▽

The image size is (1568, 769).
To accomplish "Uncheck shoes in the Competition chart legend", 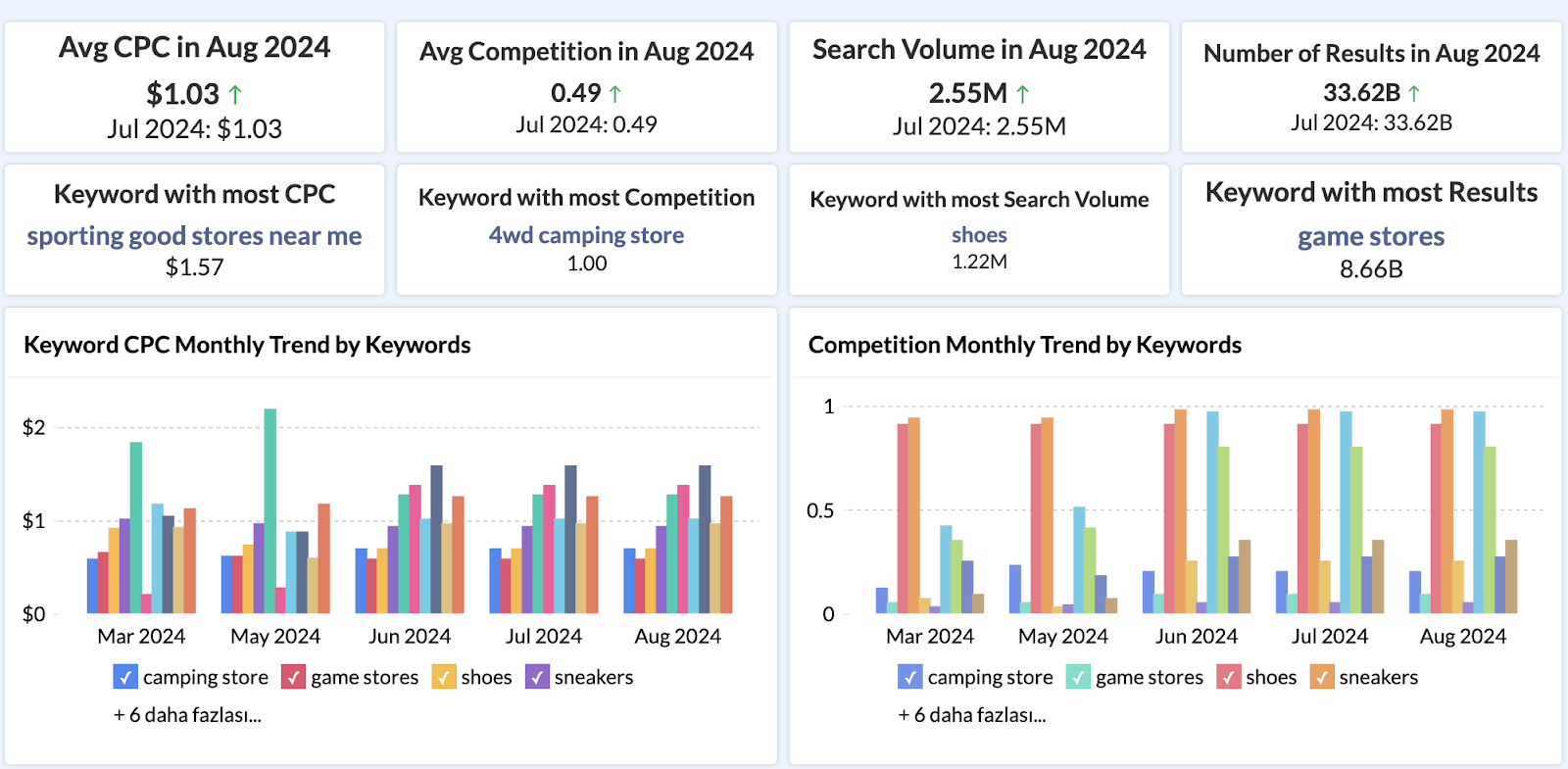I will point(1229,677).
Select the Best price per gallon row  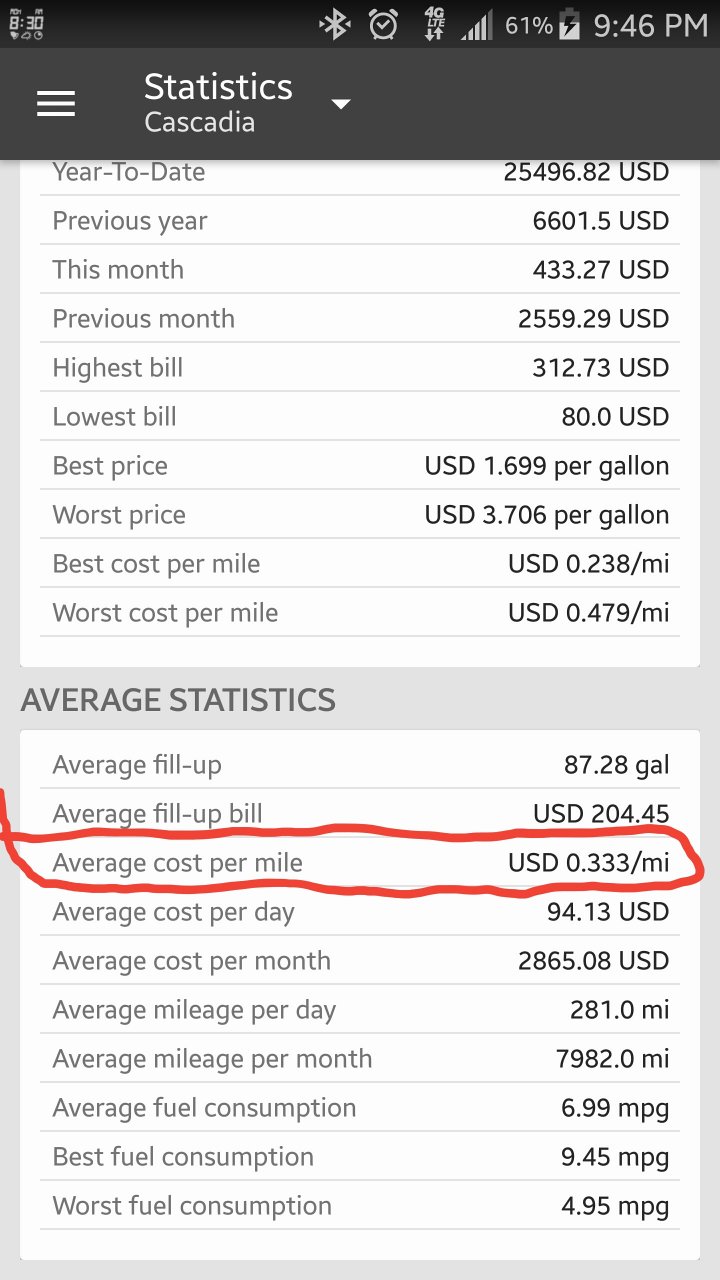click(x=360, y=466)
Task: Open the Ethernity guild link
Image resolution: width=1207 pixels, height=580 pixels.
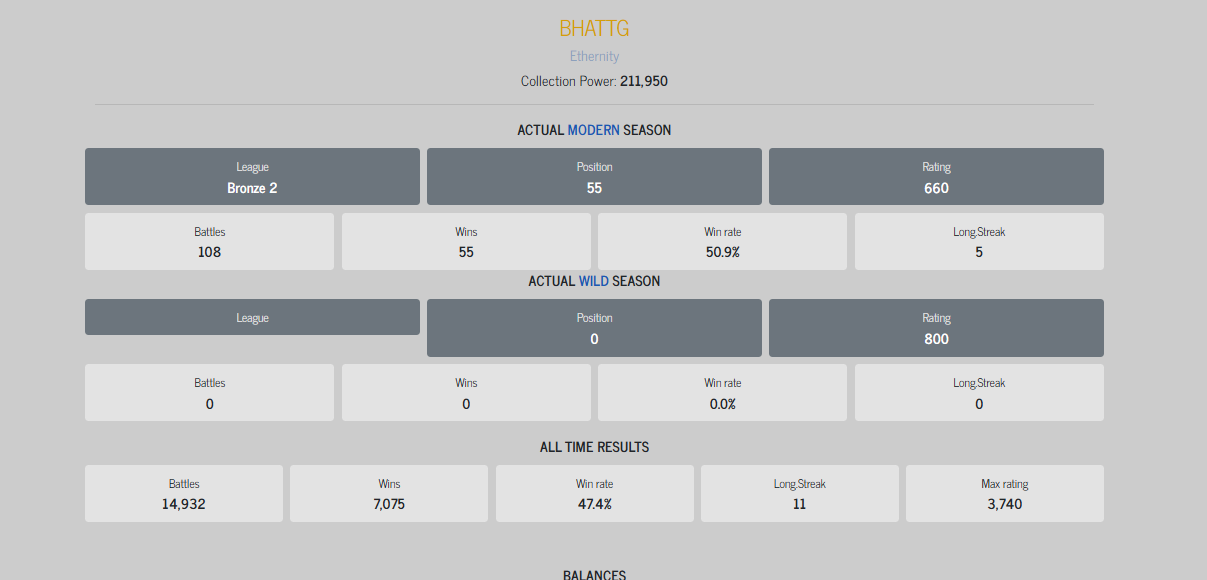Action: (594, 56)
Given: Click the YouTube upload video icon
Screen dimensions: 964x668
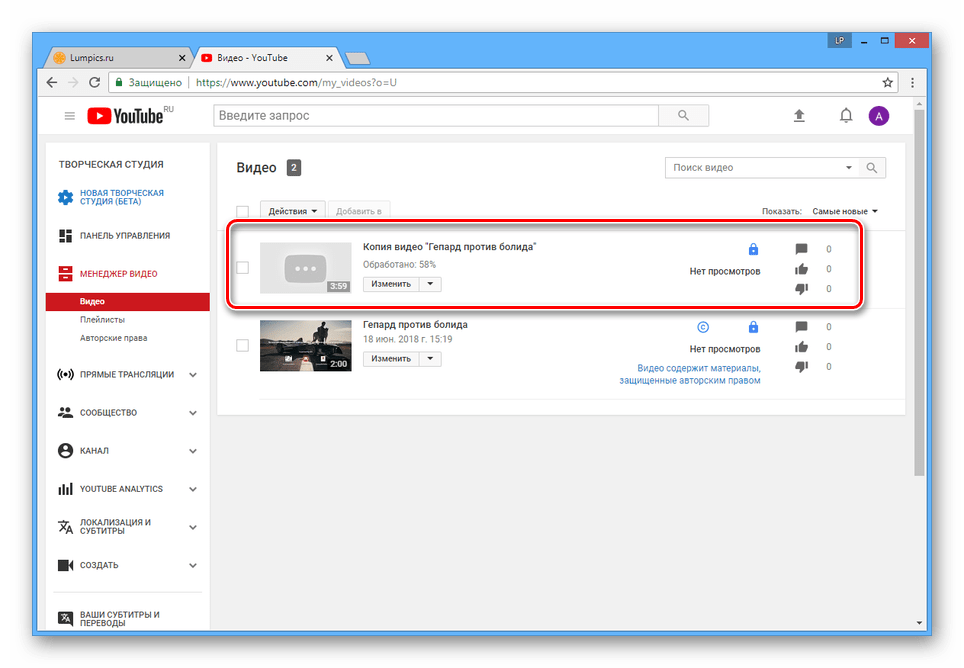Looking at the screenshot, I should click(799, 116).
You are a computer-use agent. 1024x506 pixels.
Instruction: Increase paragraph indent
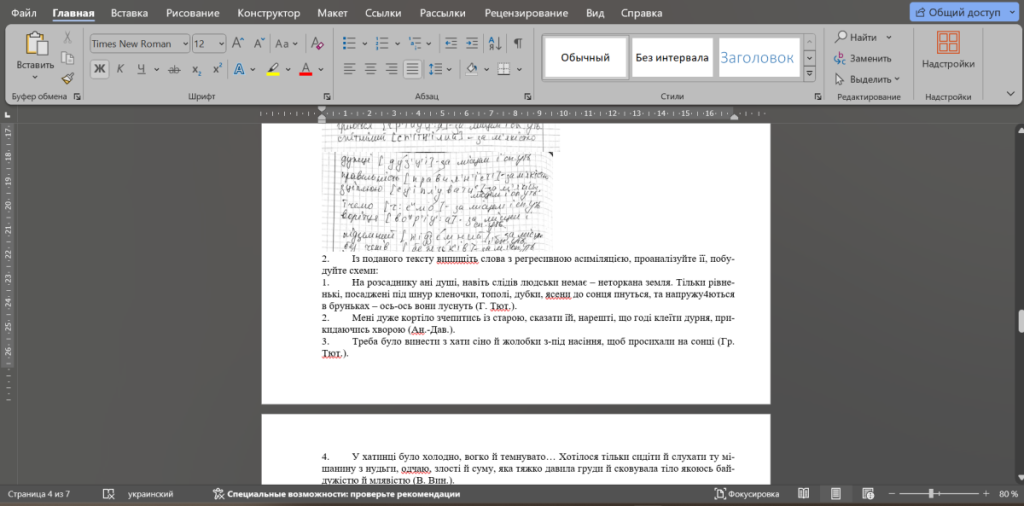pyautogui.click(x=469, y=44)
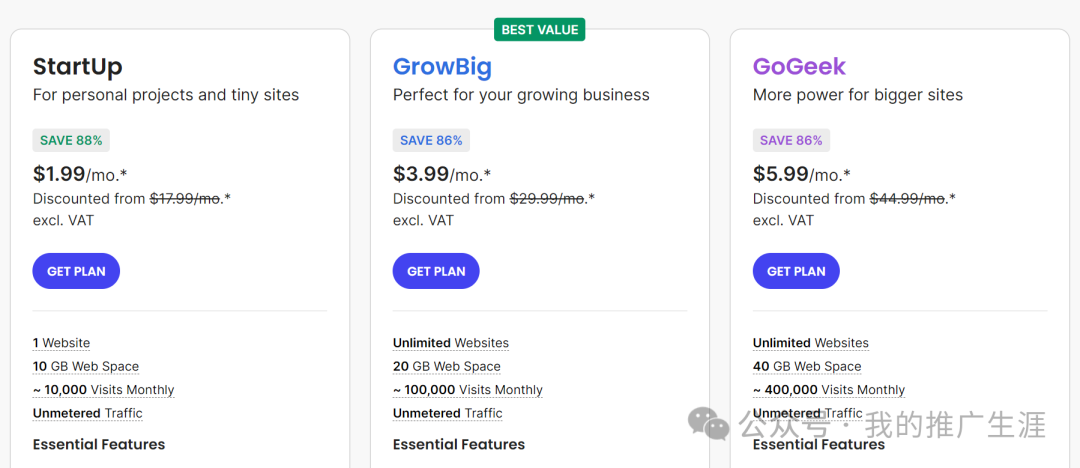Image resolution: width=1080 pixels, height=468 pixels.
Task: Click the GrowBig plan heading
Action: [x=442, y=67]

△

Write out exactly, and only, the lines from the line holding "Image resolution: width=1207" through the end of the data, inclusive, without any pictures.

Image resolution: width=1207 pixels, height=580 pixels.
Action: (594, 56)
Given: Click the YouTube upload video icon
Screen dimensions: 964x668
Looking at the screenshot, I should click(799, 116).
You are a computer-use agent. 1024x506 pixels.
Instruction: Increase paragraph indent
pyautogui.click(x=469, y=44)
Image resolution: width=1080 pixels, height=468 pixels.
Task: Click the GrowBig plan heading
Action: [x=442, y=67]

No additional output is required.